Lepidoptera’s proboscises of various lengths are an ingenious microfluidic system. A prior study by Prof. Lehnert’s team shows that Lepidoptera’s proboscises cleverly utilize the Rayleigh-Plateau instability to create fluid bridges to dramatically reduce the pressure difference needed to drive liquids through the 100mm-diameter food canals. The large pressure gradients needed for driving a microfluidic system is a challenge often encountered in man-made microfluidic systems.

It has long been believed that insects inhale and exhale respiratory gases through valve-like spiracles on their thorax and abdomen, and transport the respiratory gases via a network of microscopic tracheae throughout the body, which makes it challenging to transport respiratory gases to elongated body parts. Butterflies and moths have two tracheal tubes with a 50-micrometer diameter through their proboscis; an interesting question is how they transport oxygen and carbon dioxide over long distances. The availability of O₂ and its transport through the tracheae might be linked to insect body size. The gigantic insects of the Paleozoic Era, for example, might have achieved their sizes because atmospheric O₂ levels increased to 35%, in contrast to smaller extant insects and modern O₂ levels of 21%.

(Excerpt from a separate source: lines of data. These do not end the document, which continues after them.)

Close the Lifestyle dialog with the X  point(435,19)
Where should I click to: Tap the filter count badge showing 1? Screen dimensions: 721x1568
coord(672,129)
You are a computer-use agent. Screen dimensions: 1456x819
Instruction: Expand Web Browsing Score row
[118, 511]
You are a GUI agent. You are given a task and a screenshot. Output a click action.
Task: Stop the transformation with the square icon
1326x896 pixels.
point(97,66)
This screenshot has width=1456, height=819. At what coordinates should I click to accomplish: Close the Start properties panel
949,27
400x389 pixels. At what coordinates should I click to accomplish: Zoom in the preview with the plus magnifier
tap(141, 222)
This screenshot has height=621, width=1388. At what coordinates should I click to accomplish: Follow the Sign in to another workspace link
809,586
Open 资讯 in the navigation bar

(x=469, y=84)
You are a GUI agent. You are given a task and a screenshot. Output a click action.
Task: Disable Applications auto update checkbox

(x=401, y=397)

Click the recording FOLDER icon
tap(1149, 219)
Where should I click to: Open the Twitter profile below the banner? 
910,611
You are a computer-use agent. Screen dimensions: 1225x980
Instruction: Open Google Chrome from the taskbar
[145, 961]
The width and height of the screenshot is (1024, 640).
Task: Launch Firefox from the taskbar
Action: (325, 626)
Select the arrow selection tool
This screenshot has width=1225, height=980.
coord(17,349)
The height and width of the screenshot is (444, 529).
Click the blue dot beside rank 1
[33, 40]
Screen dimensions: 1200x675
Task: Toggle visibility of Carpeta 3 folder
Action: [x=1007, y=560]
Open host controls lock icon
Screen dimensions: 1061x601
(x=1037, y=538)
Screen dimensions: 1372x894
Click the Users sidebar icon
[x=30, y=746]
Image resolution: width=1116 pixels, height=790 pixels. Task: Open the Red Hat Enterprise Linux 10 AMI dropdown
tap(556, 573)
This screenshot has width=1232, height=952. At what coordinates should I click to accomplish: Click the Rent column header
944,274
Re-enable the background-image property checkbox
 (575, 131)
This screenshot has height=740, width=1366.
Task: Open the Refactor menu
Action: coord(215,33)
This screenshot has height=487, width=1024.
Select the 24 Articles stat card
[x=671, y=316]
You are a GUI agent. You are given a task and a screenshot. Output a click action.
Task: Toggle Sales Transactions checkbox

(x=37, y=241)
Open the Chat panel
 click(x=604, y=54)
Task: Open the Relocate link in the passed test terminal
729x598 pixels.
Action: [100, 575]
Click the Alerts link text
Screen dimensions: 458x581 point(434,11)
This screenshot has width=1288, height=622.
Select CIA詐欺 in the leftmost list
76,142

The researchers studied the proboscis of the moth through X-ray imaging and electron microscopy. They found that the proboscises have a very large number of microscopic pores with a diameter of one micrometer, connecting the tracheal tube with the air, and that oxygen and carbon dioxide are exchanged via these microscopic pores, mainly by diffusion. It was also found that the density of micropores was proportional to the length of the proboscis and proportionate to the volume of the muscles in the proboscis. They also discovered that the insect’s trachea is superhydrophobic, which aids respiration. This is a completely new mechanism of respiratory gas exchange, demonstrating that the physical factor limiting the size of insect body parts is the ability to exchange oxygen and carbon dioxide.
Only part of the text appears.